A Chilling Demand: The President vs. The Rule of Law
Published
- 3 min read
The Facts:
On a recent Wednesday, the nation’s three most powerful law enforcement officials—Attorney General Pam Bondi, her top deputy Todd Blanche, and FBI Director Kash Patel—met with the President in the Oval Office. The meeting was ostensibly a public display of unity to highlight recent successes. However, the discussion took a deeply troubling turn. According to the report, President Trump, offhandedly, named three individuals he wanted to be prosecuted: Special Counsel Jack Smith, who is responsible for two criminal indictments against the President; Andrew Weissmann, a former FBI official who was a lead prosecutor in the investigation into the Trump campaign’s possible ties to Russia; and Lisa Monaco, the current Deputy Attorney General under President Biden. The President referred to Jack Smith as a “criminal,” called Andrew Weissmann a “bad guy,” and suggested Lisa Monaco should be “looked at very strongly.” The officials present reportedly smiled, nodded, and shuffled in place during these remarks, which lasted about an hour. The core fact of this event is a sitting President using a meeting with his top law enforcement appointees to demand the prosecution of his political and legal adversaries.
Opinion:
This is not a partisan issue; it is an American crisis.
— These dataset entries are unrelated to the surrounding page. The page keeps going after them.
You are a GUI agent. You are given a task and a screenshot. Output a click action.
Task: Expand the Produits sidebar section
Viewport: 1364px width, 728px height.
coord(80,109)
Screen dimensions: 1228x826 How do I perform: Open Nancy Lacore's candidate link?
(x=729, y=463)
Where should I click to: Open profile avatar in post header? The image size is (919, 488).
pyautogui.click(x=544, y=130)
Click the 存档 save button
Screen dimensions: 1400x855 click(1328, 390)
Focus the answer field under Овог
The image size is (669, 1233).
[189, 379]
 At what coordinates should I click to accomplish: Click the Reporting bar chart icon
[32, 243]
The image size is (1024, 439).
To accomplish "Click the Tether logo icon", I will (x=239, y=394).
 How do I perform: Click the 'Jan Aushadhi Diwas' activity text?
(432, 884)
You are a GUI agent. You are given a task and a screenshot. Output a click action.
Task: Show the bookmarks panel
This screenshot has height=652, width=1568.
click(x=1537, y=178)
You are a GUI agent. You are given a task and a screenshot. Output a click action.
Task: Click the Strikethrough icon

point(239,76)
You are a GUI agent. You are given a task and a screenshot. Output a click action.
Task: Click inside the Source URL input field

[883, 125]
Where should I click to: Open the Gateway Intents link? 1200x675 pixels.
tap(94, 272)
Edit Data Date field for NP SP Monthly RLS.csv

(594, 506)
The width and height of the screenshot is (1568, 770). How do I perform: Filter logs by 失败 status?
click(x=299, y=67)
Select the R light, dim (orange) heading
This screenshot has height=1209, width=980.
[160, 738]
The scene described is one that belongs in a banana republic, not the Oval Office of the world’s oldest constitutional democracy. The utter contempt shown for the foundational principle of the rule of law—that it should be applied equally and independently, without fear or favor—is breathtaking. The President’s demand is a blatant attempt to criminalize dissent and weaponize the immense power of the state against individuals who are simply doing their jobs. Jack Smith, Andrew Weissmann, and Lisa Monaco are public servants involved in lawful investigations and oversight. To target them for prosecution as an act of political retribution is the definition of authoritarianism. The passive, nodding reaction of the officials in the room is equally alarming. Their sworn duty is to the Constitution and the law, not to the whims of one man. Their silent acquiescence in the face of such a demand represents a catastrophic failure of their offices to serve as a check on power. When the Department of Justice becomes a political bludgeon, justice itself dies. This moment should send a shockwave of fear and resolve through every citizen who believes in liberty. Our institutions are only as strong as the people who are willing to defend them from such blatant corruption. We must raise our voices in defense of the impartial administration of justice, for if it falls, our democracy falls with it.